A new report suggests that the critical Atlantic Ocean current system is displaying early signs of collapse, raising concerns among scientists about the potential implications for sea level rise and global weather patterns. The findings, published in the journal Science Advances, indicate that the Atlantic Meridional Overturning Circulation (AMOC), which includes the Gulf Stream, is at risk of faltering as a result of climate change.

The AMOC functions as a massive global conveyor belt, transporting warm water from the tropics to the North Atlantic, where it cools, becomes saltier, and sinks into the deep ocean before circulating southward. This process plays a crucial role in distributing heat and nutrients across various regions, contributing to the moderation of climate in the Northern Hemisphere.

However, the stability of the AMOC has been a cause for concern as rising temperatures and melting ice due to climate change disrupt the delicate balance of heat and salt that influences the strength of the currents. While it is widely believed that the AMOC will slow down and potentially cease under the influence of climate change, the timing and speed of such an event remain uncertain.

Notably, continuous monitoring of the AMOC has only been in place since 2004. Drawing on evidence from sources like ice cores and ocean sediments, scientists have learned that the AMOC shut down over 12,000 years ago following rapid glacier melt. This has prompted efforts to determine the likelihood of a similar occurrence in the future.

A recent study has made significant strides in this area, utilizing advanced climate models and supercomputing technology to simulate the impact of increased freshwater input to the AMOC. This freshwater influx, representing factors such as ice melt, rainfall, and river runoff, has the potential to dilute the ocean’s salinity and weaken the currents.

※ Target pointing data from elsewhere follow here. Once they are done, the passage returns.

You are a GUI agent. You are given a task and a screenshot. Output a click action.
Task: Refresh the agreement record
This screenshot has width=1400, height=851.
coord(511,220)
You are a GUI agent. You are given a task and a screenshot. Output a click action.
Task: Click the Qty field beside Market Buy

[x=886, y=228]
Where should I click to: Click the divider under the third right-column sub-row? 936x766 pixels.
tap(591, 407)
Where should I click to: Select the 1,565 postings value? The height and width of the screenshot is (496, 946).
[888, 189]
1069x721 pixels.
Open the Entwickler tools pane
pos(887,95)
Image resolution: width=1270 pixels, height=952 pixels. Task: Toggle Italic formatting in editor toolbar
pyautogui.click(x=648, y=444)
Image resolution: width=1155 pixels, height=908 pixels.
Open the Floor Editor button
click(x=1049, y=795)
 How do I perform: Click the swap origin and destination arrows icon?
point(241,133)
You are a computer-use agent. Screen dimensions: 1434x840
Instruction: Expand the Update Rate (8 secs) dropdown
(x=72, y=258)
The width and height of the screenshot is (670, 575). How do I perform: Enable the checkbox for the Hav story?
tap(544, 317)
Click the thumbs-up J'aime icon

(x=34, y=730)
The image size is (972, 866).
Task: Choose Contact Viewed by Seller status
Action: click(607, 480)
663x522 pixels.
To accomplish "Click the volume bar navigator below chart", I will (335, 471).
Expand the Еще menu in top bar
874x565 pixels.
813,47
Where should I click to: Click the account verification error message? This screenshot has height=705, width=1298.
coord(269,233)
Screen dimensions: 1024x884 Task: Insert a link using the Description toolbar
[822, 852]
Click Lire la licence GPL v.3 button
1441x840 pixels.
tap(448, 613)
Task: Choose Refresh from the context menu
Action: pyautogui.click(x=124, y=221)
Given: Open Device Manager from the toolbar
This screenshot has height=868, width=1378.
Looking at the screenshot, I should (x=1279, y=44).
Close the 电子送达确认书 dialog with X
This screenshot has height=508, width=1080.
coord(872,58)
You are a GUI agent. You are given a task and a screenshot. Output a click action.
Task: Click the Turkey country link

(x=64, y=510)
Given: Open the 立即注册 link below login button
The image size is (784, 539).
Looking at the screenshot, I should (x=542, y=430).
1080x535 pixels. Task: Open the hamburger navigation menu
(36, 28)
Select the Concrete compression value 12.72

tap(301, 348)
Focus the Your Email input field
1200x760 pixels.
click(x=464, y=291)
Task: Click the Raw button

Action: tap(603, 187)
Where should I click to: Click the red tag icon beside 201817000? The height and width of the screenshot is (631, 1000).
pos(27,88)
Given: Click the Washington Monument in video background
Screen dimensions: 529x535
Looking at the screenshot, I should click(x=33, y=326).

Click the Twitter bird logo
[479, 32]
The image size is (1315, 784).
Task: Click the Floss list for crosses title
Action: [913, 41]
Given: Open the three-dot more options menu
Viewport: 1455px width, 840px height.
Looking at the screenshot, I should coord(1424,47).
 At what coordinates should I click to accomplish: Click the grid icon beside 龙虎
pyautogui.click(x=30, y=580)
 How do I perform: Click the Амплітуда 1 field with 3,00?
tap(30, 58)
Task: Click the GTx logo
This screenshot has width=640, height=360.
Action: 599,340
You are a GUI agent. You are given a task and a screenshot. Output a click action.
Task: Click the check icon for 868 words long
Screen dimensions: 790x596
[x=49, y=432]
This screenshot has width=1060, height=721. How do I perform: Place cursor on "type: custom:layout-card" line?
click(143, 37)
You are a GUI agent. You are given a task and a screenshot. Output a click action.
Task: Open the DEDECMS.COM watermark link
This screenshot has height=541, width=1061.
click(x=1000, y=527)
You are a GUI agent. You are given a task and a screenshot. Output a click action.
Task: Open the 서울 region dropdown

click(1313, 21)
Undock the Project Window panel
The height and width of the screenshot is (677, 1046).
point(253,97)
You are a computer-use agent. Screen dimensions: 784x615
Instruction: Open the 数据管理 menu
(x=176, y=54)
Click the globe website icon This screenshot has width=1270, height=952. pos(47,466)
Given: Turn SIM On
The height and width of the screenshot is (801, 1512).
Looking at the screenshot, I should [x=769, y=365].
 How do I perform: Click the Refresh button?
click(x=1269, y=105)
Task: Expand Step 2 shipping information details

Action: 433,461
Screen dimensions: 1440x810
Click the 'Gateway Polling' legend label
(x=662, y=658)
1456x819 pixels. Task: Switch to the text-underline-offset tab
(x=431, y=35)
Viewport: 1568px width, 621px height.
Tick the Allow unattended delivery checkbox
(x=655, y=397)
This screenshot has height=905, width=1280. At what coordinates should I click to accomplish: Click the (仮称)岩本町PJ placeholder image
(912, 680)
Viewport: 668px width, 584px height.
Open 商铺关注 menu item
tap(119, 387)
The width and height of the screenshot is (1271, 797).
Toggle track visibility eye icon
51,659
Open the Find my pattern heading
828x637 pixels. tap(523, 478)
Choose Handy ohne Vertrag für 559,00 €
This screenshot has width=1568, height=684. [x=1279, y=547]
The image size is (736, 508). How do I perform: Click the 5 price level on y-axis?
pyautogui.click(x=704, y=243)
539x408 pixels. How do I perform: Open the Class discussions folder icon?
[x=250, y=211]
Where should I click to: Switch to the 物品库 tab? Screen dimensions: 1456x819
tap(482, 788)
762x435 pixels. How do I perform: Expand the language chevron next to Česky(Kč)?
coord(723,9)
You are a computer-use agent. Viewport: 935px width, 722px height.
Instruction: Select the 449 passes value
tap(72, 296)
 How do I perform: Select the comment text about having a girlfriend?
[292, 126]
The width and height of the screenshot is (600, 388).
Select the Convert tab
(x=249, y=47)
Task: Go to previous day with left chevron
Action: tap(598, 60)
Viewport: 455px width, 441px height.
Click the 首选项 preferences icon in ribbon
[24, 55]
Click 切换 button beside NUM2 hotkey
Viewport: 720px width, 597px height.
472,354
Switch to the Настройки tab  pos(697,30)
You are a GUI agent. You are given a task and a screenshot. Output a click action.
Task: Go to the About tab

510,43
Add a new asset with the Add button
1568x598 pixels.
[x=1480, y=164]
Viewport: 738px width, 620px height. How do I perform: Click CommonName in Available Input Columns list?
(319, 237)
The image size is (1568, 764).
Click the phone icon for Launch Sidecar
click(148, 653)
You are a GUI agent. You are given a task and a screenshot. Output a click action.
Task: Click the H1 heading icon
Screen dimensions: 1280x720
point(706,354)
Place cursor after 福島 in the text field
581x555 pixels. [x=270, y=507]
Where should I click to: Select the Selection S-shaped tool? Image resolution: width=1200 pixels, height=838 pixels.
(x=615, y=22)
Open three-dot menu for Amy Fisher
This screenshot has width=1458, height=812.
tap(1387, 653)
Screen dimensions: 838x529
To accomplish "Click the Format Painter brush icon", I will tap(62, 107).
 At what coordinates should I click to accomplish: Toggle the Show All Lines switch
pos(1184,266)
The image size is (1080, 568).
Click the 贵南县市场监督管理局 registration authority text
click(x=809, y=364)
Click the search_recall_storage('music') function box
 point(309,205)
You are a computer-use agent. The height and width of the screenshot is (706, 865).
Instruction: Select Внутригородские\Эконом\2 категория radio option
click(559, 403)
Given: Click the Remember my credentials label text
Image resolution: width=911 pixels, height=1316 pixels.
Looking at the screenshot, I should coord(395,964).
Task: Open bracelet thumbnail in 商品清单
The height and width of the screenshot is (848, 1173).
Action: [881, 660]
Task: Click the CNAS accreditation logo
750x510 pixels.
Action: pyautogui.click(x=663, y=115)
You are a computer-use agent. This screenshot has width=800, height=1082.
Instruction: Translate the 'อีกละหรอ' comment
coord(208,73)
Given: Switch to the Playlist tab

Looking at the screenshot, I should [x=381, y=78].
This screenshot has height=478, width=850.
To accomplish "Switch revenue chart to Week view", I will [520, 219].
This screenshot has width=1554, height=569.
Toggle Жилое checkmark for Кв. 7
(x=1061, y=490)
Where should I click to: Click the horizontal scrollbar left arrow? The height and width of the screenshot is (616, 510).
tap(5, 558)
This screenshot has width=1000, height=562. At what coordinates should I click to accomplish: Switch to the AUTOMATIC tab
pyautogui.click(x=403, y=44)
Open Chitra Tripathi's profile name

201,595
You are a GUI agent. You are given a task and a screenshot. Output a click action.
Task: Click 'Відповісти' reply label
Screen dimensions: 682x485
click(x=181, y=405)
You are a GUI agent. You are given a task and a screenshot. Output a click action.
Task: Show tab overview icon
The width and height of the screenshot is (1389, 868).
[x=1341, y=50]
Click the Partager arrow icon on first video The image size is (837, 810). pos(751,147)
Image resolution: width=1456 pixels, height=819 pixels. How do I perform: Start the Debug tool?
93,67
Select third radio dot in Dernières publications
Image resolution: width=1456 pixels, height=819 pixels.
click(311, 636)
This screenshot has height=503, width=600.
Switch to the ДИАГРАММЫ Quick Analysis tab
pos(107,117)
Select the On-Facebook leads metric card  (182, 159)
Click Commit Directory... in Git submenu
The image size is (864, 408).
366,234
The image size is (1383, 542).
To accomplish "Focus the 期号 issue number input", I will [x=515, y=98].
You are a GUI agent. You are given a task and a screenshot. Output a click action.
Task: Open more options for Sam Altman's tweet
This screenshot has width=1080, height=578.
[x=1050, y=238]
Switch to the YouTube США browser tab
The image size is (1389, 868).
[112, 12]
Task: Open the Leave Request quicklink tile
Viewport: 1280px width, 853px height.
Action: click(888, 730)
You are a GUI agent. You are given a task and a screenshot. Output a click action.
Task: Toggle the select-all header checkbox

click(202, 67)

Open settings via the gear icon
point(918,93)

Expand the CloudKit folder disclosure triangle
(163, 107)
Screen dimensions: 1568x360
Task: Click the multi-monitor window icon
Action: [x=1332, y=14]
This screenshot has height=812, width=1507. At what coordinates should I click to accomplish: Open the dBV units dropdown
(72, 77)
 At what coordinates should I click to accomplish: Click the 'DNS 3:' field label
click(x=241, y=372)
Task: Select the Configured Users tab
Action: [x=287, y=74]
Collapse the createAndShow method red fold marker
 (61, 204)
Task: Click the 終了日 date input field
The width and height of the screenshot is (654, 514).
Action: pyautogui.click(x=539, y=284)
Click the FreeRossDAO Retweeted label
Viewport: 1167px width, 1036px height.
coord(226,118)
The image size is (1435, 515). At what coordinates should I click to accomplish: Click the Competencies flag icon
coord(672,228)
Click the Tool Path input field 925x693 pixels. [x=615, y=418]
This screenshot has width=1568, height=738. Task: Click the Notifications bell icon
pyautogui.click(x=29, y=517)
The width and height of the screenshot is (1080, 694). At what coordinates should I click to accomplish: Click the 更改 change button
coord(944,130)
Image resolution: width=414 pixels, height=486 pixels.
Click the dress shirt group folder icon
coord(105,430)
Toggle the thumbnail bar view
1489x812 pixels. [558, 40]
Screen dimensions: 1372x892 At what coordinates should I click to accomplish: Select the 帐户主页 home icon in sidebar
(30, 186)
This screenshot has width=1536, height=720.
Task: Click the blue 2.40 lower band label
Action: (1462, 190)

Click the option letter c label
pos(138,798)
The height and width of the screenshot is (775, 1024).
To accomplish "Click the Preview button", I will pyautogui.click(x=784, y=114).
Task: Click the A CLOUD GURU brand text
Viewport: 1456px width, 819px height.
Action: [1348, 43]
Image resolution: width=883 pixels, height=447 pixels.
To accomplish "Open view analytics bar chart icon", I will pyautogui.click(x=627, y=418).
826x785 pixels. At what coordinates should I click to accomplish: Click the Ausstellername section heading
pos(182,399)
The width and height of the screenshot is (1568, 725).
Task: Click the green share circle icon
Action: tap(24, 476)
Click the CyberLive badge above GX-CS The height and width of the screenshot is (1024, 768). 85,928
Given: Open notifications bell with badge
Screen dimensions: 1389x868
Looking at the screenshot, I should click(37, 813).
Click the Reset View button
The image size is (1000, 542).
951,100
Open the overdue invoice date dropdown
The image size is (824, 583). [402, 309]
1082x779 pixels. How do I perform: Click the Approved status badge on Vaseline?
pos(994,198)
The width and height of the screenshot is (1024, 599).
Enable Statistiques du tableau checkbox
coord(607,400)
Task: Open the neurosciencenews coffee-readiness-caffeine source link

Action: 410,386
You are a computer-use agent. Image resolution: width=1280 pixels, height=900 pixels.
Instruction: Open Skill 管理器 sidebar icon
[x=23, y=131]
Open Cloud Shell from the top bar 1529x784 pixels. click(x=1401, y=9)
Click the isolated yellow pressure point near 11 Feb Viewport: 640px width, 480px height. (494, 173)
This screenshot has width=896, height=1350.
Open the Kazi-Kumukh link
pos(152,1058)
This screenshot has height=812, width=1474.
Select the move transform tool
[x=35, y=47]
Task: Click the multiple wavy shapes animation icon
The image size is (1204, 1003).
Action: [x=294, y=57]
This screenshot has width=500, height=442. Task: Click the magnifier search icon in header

The models demonstrated a gradual weakening of the AMOC until it abruptly collapsed, marking the first detectable instance of such an event using these sophisticated simulations.

René van Westen, a co-author of the study and a marine and atmospheric researcher at the University of Utrecht, described the findings as an ‘important breakthrough.’ The identification of early warning signals for the potential collapse of the AMOC underscores the urgency of addressing the impact of climate change on ocean currents and the broader implications for global climate and sea level rise.